### Work to do
Swap "Screen dimensions" for "Screen size" in the part of the records that opens with their first line and closes with the line containing "Looking at the screenshot, I should pyautogui.click(x=14, y=29).", both ends included. Reproduce only those lines, with everything else unchanged.
# Provided entries start
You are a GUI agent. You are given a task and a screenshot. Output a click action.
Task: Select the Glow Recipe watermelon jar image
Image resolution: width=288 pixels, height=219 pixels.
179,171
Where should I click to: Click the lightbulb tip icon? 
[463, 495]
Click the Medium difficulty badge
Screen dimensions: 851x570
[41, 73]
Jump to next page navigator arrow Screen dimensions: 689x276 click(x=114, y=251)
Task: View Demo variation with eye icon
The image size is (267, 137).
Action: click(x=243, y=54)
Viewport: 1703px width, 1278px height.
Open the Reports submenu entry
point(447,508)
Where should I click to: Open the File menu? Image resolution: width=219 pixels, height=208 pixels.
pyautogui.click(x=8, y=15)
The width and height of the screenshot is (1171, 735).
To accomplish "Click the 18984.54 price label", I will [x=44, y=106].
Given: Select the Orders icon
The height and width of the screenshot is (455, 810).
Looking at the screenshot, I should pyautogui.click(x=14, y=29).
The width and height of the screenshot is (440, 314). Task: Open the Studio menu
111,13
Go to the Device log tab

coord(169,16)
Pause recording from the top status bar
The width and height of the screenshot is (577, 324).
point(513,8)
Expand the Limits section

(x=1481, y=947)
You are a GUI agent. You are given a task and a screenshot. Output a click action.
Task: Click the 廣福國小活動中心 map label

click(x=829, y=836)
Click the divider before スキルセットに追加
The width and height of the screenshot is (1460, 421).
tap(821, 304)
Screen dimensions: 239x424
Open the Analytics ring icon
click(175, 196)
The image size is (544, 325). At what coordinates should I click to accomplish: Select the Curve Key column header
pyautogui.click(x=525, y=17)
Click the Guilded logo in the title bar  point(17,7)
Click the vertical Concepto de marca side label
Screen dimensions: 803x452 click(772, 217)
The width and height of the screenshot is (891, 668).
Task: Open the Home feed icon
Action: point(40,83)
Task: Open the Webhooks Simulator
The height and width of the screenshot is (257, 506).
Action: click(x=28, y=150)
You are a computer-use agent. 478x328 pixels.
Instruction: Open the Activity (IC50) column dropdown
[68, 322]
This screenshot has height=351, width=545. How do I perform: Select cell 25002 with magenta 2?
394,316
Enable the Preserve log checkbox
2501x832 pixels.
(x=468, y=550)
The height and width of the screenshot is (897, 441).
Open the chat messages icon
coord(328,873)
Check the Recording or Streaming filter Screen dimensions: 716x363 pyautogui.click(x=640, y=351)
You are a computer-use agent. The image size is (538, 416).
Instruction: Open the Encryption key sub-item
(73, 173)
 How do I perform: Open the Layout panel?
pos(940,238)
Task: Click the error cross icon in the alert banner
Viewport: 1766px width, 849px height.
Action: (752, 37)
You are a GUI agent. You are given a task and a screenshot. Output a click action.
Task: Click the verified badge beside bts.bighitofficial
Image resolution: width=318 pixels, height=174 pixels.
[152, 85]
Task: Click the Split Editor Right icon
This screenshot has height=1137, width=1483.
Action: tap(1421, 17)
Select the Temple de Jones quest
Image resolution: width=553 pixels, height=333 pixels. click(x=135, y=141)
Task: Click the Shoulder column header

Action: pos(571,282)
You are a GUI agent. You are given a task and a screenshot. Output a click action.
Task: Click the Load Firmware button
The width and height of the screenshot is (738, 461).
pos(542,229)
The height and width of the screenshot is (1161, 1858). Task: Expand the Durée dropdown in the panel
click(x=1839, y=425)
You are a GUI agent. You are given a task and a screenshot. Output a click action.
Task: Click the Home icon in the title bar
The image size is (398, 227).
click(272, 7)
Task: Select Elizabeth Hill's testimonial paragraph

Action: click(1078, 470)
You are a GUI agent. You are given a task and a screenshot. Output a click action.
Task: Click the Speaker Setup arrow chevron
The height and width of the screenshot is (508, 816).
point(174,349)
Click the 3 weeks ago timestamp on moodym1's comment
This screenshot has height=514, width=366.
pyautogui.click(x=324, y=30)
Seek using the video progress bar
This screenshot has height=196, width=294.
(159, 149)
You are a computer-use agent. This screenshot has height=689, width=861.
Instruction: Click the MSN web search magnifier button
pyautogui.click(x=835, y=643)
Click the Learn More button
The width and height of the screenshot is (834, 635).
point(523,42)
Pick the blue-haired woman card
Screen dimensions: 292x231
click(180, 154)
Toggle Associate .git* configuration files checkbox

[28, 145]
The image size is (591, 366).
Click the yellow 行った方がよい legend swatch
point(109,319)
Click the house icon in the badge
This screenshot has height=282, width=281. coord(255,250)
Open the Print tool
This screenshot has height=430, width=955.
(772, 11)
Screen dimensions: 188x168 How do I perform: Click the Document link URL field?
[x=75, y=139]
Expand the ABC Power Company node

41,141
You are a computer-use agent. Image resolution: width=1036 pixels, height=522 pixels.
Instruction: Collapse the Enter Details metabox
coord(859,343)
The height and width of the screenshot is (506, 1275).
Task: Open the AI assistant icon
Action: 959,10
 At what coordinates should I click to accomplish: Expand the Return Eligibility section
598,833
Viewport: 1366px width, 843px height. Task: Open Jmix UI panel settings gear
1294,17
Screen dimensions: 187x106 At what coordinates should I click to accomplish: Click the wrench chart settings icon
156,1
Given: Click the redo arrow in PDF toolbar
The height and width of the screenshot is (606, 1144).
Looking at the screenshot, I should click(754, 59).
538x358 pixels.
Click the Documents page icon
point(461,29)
# Provided entries end
### Completed exercise
You are a GUI agent. You are given a task and a screenshot. Output a click action.
Task: Select the Glow Recipe watermelon jar image
Image resolution: width=288 pixels, height=219 pixels.
179,171
Where should I click to: Click the lightbulb tip icon? 
[463, 495]
Click the Medium difficulty badge
Screen size: 851x570
[41, 73]
Jump to next page navigator arrow Screen size: 689x276 click(x=114, y=251)
Task: View Demo variation with eye icon
The image size is (267, 137).
Action: click(x=243, y=54)
Viewport: 1703px width, 1278px height.
Open the Reports submenu entry
point(447,508)
Where should I click to: Open the File menu? Image resolution: width=219 pixels, height=208 pixels.
pyautogui.click(x=8, y=15)
The width and height of the screenshot is (1171, 735).
To accomplish "Click the 18984.54 price label", I will [x=44, y=106].
Given: Select the Orders icon
The height and width of the screenshot is (455, 810).
Looking at the screenshot, I should pyautogui.click(x=14, y=29).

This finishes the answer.